BEGIN Records for processing

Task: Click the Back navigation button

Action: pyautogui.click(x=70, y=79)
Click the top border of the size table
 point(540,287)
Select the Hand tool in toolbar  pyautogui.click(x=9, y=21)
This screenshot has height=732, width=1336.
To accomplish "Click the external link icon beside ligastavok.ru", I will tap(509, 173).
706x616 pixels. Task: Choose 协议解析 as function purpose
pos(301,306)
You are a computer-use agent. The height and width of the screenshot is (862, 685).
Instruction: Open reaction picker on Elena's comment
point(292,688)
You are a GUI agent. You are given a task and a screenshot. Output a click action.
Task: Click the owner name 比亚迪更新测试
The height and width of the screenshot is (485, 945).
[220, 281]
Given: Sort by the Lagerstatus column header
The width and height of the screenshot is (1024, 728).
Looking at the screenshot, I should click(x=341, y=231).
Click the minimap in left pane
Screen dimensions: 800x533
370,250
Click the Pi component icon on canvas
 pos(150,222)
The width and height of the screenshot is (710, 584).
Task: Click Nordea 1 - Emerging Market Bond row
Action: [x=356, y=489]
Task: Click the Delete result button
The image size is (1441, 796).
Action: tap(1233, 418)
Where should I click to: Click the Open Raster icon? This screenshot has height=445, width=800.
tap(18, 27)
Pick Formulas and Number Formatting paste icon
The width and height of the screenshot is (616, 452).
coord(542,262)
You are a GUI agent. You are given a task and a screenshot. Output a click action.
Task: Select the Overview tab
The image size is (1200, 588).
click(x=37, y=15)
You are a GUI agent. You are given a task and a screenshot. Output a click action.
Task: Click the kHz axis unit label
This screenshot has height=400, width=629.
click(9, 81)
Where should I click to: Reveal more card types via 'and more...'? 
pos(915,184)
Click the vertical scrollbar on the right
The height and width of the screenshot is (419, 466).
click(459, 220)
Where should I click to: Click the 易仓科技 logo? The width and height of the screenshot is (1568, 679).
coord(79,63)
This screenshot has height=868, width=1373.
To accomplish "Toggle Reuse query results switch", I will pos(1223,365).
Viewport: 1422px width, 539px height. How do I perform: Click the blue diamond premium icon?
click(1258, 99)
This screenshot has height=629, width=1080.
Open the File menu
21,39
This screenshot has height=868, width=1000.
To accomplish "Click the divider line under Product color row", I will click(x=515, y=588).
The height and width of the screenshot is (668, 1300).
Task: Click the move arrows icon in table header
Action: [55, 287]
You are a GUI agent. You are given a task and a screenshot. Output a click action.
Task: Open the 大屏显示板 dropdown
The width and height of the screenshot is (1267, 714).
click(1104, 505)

END Records for processing

Your goal - Give the complete material back, word for word.

Reply to the exercise -
Task: Click the Back navigation button

Action: pyautogui.click(x=70, y=79)
Click the top border of the size table
 point(540,287)
Select the Hand tool in toolbar  pyautogui.click(x=9, y=21)
This screenshot has height=732, width=1336.
To accomplish "Click the external link icon beside ligastavok.ru", I will tap(509, 173).
706x616 pixels. Task: Choose 协议解析 as function purpose
pos(301,306)
You are a computer-use agent. The height and width of the screenshot is (862, 685).
Instruction: Open reaction picker on Elena's comment
point(292,688)
You are a GUI agent. You are given a task and a screenshot. Output a click action.
Task: Click the owner name 比亚迪更新测试
The height and width of the screenshot is (485, 945).
[220, 281]
Given: Sort by the Lagerstatus column header
The width and height of the screenshot is (1024, 728).
Looking at the screenshot, I should click(x=341, y=231).
Click the minimap in left pane
Screen dimensions: 800x533
370,250
Click the Pi component icon on canvas
 pos(150,222)
The width and height of the screenshot is (710, 584).
Task: Click Nordea 1 - Emerging Market Bond row
Action: [x=356, y=489]
Task: Click the Delete result button
The image size is (1441, 796).
Action: tap(1233, 418)
Where should I click to: Click the Open Raster icon? This screenshot has height=445, width=800.
tap(18, 27)
Pick Formulas and Number Formatting paste icon
The width and height of the screenshot is (616, 452).
coord(542,262)
You are a GUI agent. You are given a task and a screenshot. Output a click action.
Task: Select the Overview tab
The image size is (1200, 588).
click(x=37, y=15)
You are a GUI agent. You are given a task and a screenshot. Output a click action.
Task: Click the kHz axis unit label
This screenshot has height=400, width=629.
click(9, 81)
Where should I click to: Reveal more card types via 'and more...'? 
pos(915,184)
Click the vertical scrollbar on the right
The height and width of the screenshot is (419, 466).
click(459, 220)
Where should I click to: Click the 易仓科技 logo? The width and height of the screenshot is (1568, 679).
coord(79,63)
This screenshot has height=868, width=1373.
To accomplish "Toggle Reuse query results switch", I will pos(1223,365).
Viewport: 1422px width, 539px height. How do I perform: Click the blue diamond premium icon?
click(1258, 99)
This screenshot has height=629, width=1080.
Open the File menu
21,39
This screenshot has height=868, width=1000.
To accomplish "Click the divider line under Product color row", I will click(x=515, y=588).
The height and width of the screenshot is (668, 1300).
Task: Click the move arrows icon in table header
Action: [55, 287]
You are a GUI agent. You are given a task and a screenshot. Output a click action.
Task: Open the 大屏显示板 dropdown
The width and height of the screenshot is (1267, 714).
click(1104, 505)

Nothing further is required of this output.